**PROBLEMS TO SOLVE:**
**A)** In the FSA passage on Barclays' LIBOR and EURIBOR submissions, rewrite the paragraph beginning "Barclays breached Principle 5 on numerous occasions" as a short bulleted list that keeps its main facts.
**B)** Summarize the FSA passage on Barclays' LIBOR and EURIBOR submissions in two sentences.
**C)** Continue the FSA passage on Barclays' LIBOR and EURIBOR submissions from the point where it stops.

Compliance contacted the FSA in relation to LIBOR submissions but did not convey
the Submitter’s concerns or explain fully Barclays’ approach.

38

184.
Concerns over an instruction given to Barclays’ Submitters by senior management on
29 October 2008 were escalated to Compliance. Compliance did not consider it
appropriate for the Submitters to follow the instruction. Compliance did not discuss
this issue with the Submitters or with senior management. The Submitters went on to
take the instruction into account and senior management went on to reiterate the
instruction on 6 November 2008. Compliance did not inform the FSA of this
instruction until November 2009.

FAILINGS

185.
The regulatory provisions relevant to this Warning Notice are referred to in Annex
A.

Principle 5

186.
Principle 5 of the FSA’s Principles for Businesses states that a firm must observe
proper standards of market conduct.

187.
The definitions of LIBOR and EURIBOR require submissions from contributing
banks based on their subjective judgement of borrowing or lending in the interbank
market. The definitions do not allow for consideration of derivatives traders’
positions or of concerns over the negative media perception of high LIBOR
submissions.

188.
Barclays breached Principle 5 on numerous occasions between January 2005 and
July 2008 by making US dollar LIBOR and EURIBOR submissions which took into
account requests made by its Derivatives Traders. This included requests made on
behalf of derivatives traders at other banks. The Derivatives Traders were motivated
by profit and sought to benefit Barclays’ trading positions. The requests were made
openly and in some cases Barclays’ trading desk managers received or participated
in inappropriate communications.

189.
It was inappropriate for Barclays to make US dollar LIBOR and EURIBOR
submissions which took its Derivatives Traders’ positions (or the positions of traders
at other banks) into account. Barclays did not therefore observe proper standards of
market conduct when making US dollar LIBOR and EURIBOR submissions.

190.
Barclays also breached Principle 5 on numerous occasions between February 2006
and October 2007 by seeking to influence the EURIBOR (and to a much lesser
extent the US dollar LIBOR) submissions of other banks contributing to the rate
setting process.

191.
Where Barclays made submissions which took into account the positions of its own
Derivatives Traders there was a risk that the published US dollar LIBOR and
EURIBOR rates would be manipulated. This risk was unacceptable, in particular
given the significance of LIBOR and EURIBOR rates to UK and international
financial markets. Barclays could have benefitted from this misconduct to the
detriment of other market participants. Where Barclays acted in concert with other
banks, the method of calculation of EURIBOR and LIBOR meant that the risk of
manipulation increased materially.

192.
Barclays also acted inappropriately and breached Principle 5 between September
2007 and May 2009 by making LIBOR submissions which took into account
concerns over the negative media perception of Barclays’ LIBOR submissions.

193.
Principle 3 of the FSA’s Principles for Businesses states that a firm must take
reasonable care to organise and control its affairs responsibly and effectively, with
adequate risk management systems.

**DATA SECTION:**
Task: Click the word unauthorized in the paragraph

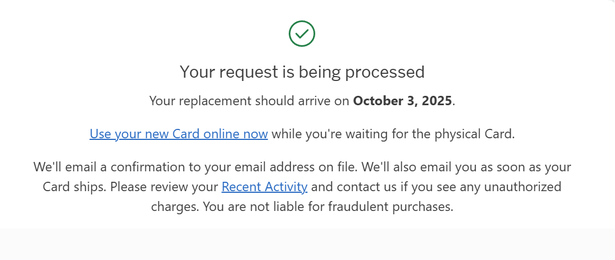Action: click(523, 186)
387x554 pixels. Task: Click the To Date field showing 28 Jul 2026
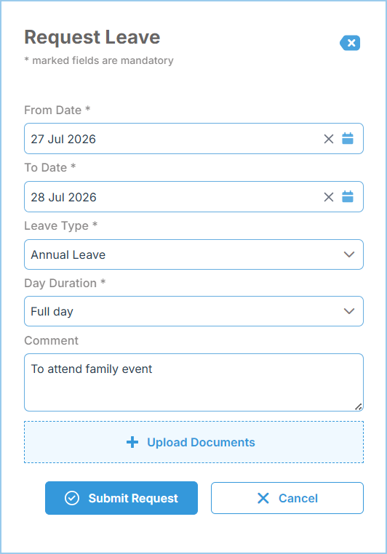pos(194,196)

**OUTPUTS IN ORDER:**
**A)**
- Between January 2005 and July 2008, Barclays breached Principle 5 on numerous occasions.
- Its US dollar LIBOR and EURIBOR submissions took into account requests from its Derivatives Traders, including requests made on behalf of derivatives traders at other banks.
- The traders were motivated by profit and sought to benefit Barclays' trading positions.
- The requests were made openly, and in some cases trading desk managers received or took part in inappropriate communications.

**B)** Barclays breached Principle 5, which requires proper standards of market conduct, in three ways: its US dollar LIBOR and EURIBOR submissions took traders' positions into account, it tried to influence other banks' submissions, and its LIBOR submissions reflected concerns over negative media perception. Compliance also did not raise concerns about a senior management instruction of 29 October 2008 with the Submitters or senior management, and it did not inform the FSA of that instruction until November 2009.

**C)**
194.
Barclays breached Principle 3 throughout the Relevant Period by failing to have
adequate risk management systems or effective controls in place in relation to its
LIBOR and EURIBOR submissions processes. The extent of Barclays’ misconduct
throughout the Relevant Period was exacerbated by these inadequate systems and
controls.

195.
The importance of benchmark reference rates such as LIBOR and EURIBOR to the
financial markets should have been obvious to Barclays. Barclays should have
ensured that the systems and controls around its submissions processes were
adequate. In addition, it would have been appropriate for Barclays to review
whether its systems and controls were adequate when the EBF highlighted the
obligations of EURIBOR contributing banks in 2007, during the course of the
BBA’s review of LIBOR in 2008 and when guidelines were circulated and finalised
by the BBA in 2008 and 2009. Barclays failed to do so.

196.
Principle 2 of the FSA’s Principles for Businesses states that a firm must conduct its
business with due skill, care and diligence.

197.
Barclays failed to conduct its business with due skill, care and diligence when
considering issues raised internally in relation to its LIBOR submissions. This was a
very serious breach by Barclays of Principle 2. LIBOR issues were escalated to
Compliance on three occasions during the Relevant Period. In each case
Compliance failed to assess and address the issues effectively.

198.
Compliance should have followed up on concerns being raised on these occasions.
Compliance should have produced a policy in response to the concern relating to the
conflict of interest between Submitters and Derivatives Traders which had been
flagged as an issue by senior management in September 2007.

199.
Compliance should have questioned Barclays’ Submitters in relation to concerns
raised about Barclays’ approach to LIBOR submitting during the financial crisis and
provided guidance to the Submitters on the appropriate approach. Compliance
should have reported the issues fully to the FSA.

200.
Compliance’s failures meant that other issues at Barclays relating to the LIBOR and
EURIBOR submissions process were allowed to continue. For example, internal
and external communications relating to Derivatives Traders’ requests continued
after the potential conflict of interest between Submitters and Derivatives Traders
had been flagged. Barclays’ approach to making submissions during the financial

crisis remained unchanged even after Compliance’s involvement in December 2007
and November 2008. Barclays’ breaches of Principle 5 and Principle 3 continued
despite Compliance’s involvement on these occasions.

201.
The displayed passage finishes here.